Sharkith wrote:Do you know what your basic risk is and what else is increasing that basic risk Gandy?
Do you eat butter or flora?
If your basic risk is 1 in a million then increasing it to 1.25 in a million is not a big increase is it?

Whatever the basic risk is, is irrelevant. The fact that something affects you to increase that risk, is. It doesn't matter how small the percentage is, if passive smoking does increase the risk, then that's significant enough for me. In other words, any increase in risk, however small is totally unacceptable as far as I am concerned. Or another way to put it, supposing you are that person who does get heart-disease from passive smoking, then it's because of smokers that your health has suffered.
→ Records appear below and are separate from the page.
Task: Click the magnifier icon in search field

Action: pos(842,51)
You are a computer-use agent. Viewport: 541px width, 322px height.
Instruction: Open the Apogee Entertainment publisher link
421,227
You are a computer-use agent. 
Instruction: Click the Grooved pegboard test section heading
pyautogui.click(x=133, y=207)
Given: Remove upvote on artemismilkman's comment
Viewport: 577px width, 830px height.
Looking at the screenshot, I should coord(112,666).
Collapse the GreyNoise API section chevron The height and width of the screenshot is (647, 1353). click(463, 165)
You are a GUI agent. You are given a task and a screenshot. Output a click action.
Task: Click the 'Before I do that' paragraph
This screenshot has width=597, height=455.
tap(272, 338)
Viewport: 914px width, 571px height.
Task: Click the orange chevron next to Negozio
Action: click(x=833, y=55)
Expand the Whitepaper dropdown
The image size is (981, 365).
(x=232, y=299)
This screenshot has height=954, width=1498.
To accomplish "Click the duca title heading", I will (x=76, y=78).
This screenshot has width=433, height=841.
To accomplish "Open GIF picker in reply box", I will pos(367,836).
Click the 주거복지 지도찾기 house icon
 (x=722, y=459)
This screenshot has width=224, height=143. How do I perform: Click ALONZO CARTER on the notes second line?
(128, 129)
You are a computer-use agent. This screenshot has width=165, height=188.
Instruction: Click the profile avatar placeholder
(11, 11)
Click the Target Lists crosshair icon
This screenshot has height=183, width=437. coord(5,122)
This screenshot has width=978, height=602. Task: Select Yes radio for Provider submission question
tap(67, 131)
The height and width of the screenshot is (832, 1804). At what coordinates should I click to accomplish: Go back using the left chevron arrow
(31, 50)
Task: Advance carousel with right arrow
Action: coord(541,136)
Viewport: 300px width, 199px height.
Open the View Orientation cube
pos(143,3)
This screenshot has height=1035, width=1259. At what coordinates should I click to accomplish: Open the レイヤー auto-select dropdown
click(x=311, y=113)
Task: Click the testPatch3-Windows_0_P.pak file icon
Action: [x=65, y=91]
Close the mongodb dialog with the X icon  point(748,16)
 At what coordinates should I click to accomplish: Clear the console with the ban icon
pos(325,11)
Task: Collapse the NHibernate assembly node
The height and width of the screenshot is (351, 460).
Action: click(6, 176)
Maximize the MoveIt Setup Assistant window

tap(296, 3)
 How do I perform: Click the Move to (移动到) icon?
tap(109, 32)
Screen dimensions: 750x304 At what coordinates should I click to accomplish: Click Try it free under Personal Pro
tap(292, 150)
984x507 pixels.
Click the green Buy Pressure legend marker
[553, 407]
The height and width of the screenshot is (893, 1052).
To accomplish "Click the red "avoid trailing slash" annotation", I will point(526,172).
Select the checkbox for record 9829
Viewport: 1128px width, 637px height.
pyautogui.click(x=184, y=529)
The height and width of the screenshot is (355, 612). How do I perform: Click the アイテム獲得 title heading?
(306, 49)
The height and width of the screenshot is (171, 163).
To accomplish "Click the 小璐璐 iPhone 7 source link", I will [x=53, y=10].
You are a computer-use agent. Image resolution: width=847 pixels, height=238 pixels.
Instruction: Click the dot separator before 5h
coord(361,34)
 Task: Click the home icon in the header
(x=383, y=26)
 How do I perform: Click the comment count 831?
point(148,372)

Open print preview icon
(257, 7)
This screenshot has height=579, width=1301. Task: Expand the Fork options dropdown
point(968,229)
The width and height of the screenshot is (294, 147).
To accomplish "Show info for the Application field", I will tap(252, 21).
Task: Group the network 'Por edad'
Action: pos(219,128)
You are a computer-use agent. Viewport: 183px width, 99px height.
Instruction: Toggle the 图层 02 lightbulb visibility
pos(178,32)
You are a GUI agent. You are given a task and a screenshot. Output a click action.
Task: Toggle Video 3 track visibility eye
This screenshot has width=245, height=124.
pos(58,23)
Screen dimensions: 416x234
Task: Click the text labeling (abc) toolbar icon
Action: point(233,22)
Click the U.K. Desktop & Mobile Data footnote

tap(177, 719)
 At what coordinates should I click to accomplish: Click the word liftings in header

That's unacceptable to me. How significant does the percentage have to be for it to be taken seriously? 25%? 50%? 75? 99?
How many people have to be knocked down by a car on a busy road does it take for it to be significant enough to have pedestrian crossing installed? 100? 1000? or only 1?
We're not just looking at figures here, we're looking at lives. Is life so cheap that hundreds of people have to die before the cause of those deaths is removed? So, however small the risk might be from passive smoking might be, it is significant enough in my opinion, for something to be done about it... and let's face it, the argument is largely academic now because come 1st July, the ban comes into force! Obviously, the percentage risk was significant enough, otherwise there would be no ban.
And if there was ever a more appropriate saying at this point, then it's, "Stick that in your pipe and smoke it!"